New Technology May Help Predict Suicide

FSU Psychology researcher Jessica Ribeiro.

FSU News

FSU Psychology researcher Jessica Ribeiro.

Every day, nearly 120 Americans take their lives. This statistic is what attracted a research team led by Jessica Ribeiro from Florida State University (FSU), to create new technology that may help predict a suicide.  Ribeiro collaborated with FSU Psychology Assistant Professor Joseph Franklin and Colin Walsh of Vanderbilt University Medical Center on her project: “Predicting Risk of Suicide Attempts over Time through Machine Learning.”  The technological breakthrough outlined in this paper could help clinicians predict whether a patient will attempt suicide up to two years in advance.

Prior to Ribeiro’s machine learning techniques, this field of psychology remained stagnant in terms of research. There was little to no reliable evidence that would allow physicians to determine whether a patient was at risk or not. In fact, they had as much of a chance in accurately profiling suicide risk as a coin flip would.

“I think that we are in an age where it is important to harness available technology and use it as these researchers have. Suicide is a real problem and I am glad to see that something is finally being done to predict and prevent it,” junior Audrey Aragon said.

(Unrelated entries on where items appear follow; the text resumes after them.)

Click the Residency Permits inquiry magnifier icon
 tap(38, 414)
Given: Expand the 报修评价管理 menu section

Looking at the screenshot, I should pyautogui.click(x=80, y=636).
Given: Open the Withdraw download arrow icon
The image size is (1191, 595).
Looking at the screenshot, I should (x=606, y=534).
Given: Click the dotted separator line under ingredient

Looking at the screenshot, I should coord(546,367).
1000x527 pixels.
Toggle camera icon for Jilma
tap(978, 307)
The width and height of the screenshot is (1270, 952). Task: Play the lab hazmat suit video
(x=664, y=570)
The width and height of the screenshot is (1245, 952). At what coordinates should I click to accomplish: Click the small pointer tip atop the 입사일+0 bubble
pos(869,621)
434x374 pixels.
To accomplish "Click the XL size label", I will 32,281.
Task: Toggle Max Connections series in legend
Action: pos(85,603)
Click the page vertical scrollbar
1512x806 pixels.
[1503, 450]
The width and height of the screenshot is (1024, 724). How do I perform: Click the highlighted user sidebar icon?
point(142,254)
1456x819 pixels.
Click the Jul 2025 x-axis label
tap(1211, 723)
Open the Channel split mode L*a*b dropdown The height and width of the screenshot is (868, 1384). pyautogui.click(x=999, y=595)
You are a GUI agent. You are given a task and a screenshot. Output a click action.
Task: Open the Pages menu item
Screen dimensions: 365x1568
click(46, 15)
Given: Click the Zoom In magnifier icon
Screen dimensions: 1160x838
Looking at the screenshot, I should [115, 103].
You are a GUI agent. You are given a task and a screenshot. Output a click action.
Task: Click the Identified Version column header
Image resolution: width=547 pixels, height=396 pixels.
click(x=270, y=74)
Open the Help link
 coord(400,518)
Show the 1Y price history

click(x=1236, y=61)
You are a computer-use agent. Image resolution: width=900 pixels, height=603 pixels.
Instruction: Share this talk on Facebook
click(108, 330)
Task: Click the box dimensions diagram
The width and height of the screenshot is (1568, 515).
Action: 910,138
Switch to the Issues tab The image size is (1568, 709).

Ribeiro’s disillusionment with the lack of progress and rise in suicide rates led her to create a predictive model which had an 80% accuracy at two years prior to the attempted suicide, and 92% at one week prior.   The project came as a result of the largest research study of its kind ever done, with the research team accessing a massive data repository containing health records of approximately two million Tennessee patients. Ribeiro, Walsh, and Franklin combed through these records and identified those who had committed suicide. They used the data found to create algorithms which are able to use machine-learning to identify which factors will most accurately predict future suicide attempts.

Once these findings are published and advanced further, the technology could become available to health care providers around the country. This wide range of access could result in a significant decrease in suicide rates, seeing as physicians would be able to reliably profile suicide risk up to two years in advance.